Prenons la précarité. C’est un élément récurrent et peut être même attendu par le lecteur. Elle frappe tant le patient que les médecins. Comme ce père enseignant de formation, le plus beau métier du monde pour l’idéaliste qu’il a toujours été. Lui qui était un crack et qui aurait pu s’engager vers un secteur d’activités plus lucratif. L’hôpital d’Abdoul Kane, rappelle la vanité de ce choix lorsqu’une facture de 3 millions de francs CFA lui est tendue pour sauver le coeur de son enfant. Impuissance. Injustice. Colère. Seuls les puissants sont bien traités. A cœur fendre.  On se demande lequel est le plus fendu. Celui du père ou de l’enfant ? La précarité, c’est aussi l’embastillement des patients guéris qui ne peuvent pas payer l’ardoise. Ou encore le désarroi d’un chirurgien qui maîtrise une intervention très technique mais dont le savoir est annihilé par les conditions de travail. A peur et à sang. On n’est pas aux Urgences de Michael Crichton. Dans cette nouvelle, on approche plus d’un scénario de Stephen King. Sauf qu’Abdoul Kane n’invente pas des scènes catastrophiques, on devine qu’il les vit tous les jours. Accrochez-vous quand vous lirez cette nouvelle.
Plus loin, c’est le modèle de société de son pays qu’il interpelle. La cruelle nouvelle très justement intitulée Solidarité éprouvée. Un patriarche aimé de tous, qui a porté son clan devient du jour au lendemain un boulet pour sa famille et ses amis qui n’arrivent pas sur la durée à absorber les factures que renvoie l’administration. Sa mort devient une délivrance après la longue description de son agonie dans un hôpital abandonné de tous. Une délivrance pour lui. Une délivrance pour ses proches. Alors faire bombance à l’occasion de ses funérailles, est-ce si hypocrite que cela ? N’est-ce pas un aveu d’impuissance et une volonté de vivre malgré tout ?
En faisant une analyse de son hôpital, Abdoul Kane porte un regard franc, objectif sur une société sénégalaise inégalitaire, à la fois conservatrice et qui doit en même temps repenser ses solidarités dans les grandes villes.

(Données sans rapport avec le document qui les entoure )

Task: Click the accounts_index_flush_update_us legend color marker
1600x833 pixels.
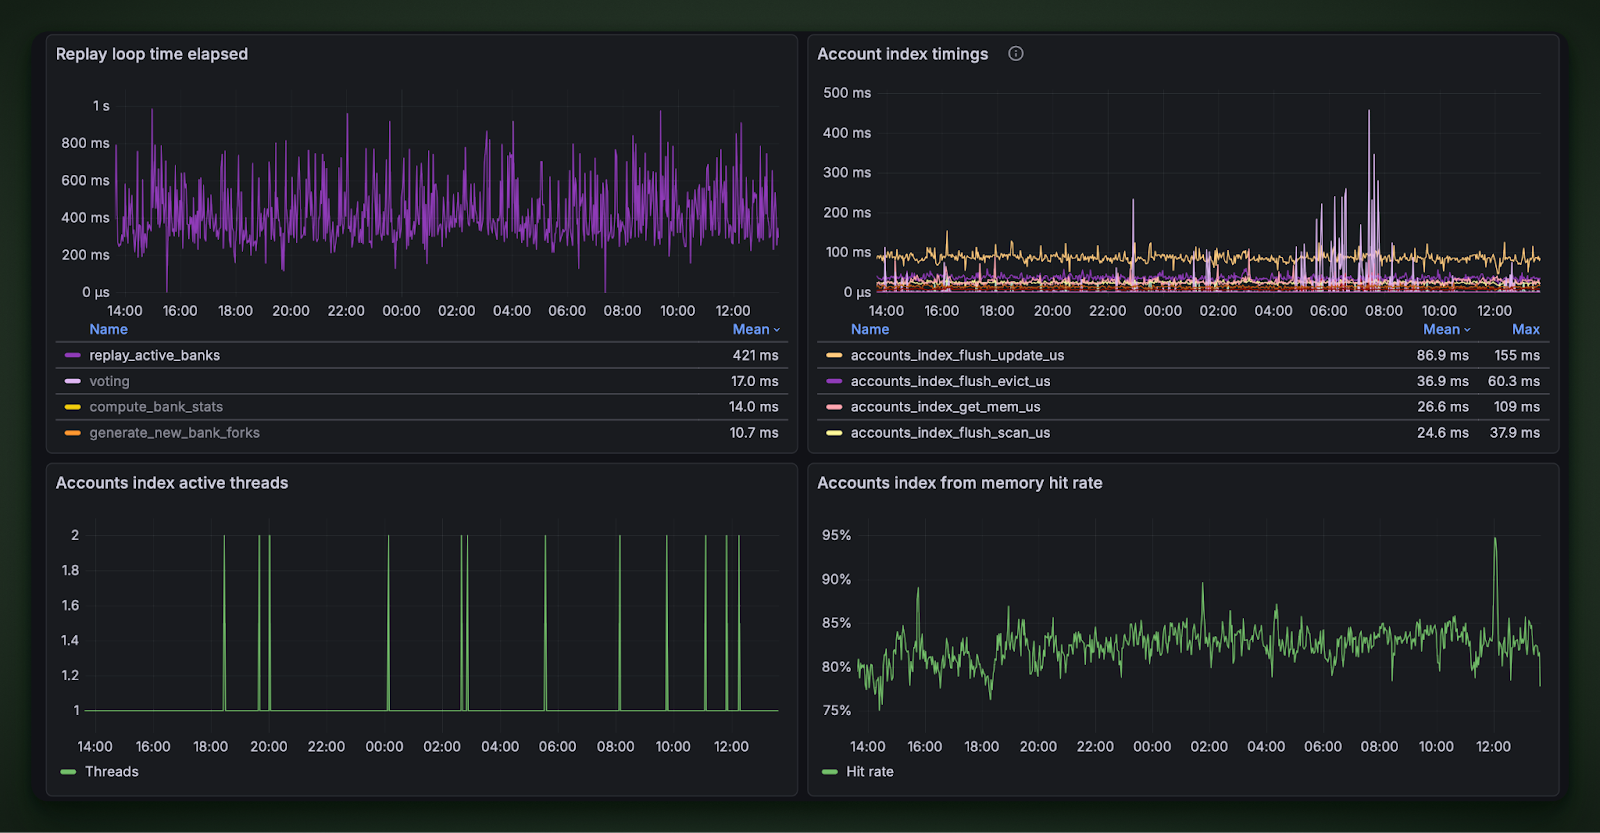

L’art : la manière de raconter

En littérature, quelque soit le sujet traité, ce qui importe c’est l’écriture et l’énergie qu’un auteur va mettre pour construire son discours pour qu’il puisse avoir un impact maximal à la lecture. On sent par son écriture qu’Abdoul Kane est un grand lecteur. Si son style est très classique, s’inscrivant dans une certaine tradition littéraire sénégalaise, il montre sa maîtrise du genre qu’est la nouvelle. Une lecture oppressante mais utile avec un refus de l’auteur de prendre des raccourcis et de faire dans un manichéisme simpliste.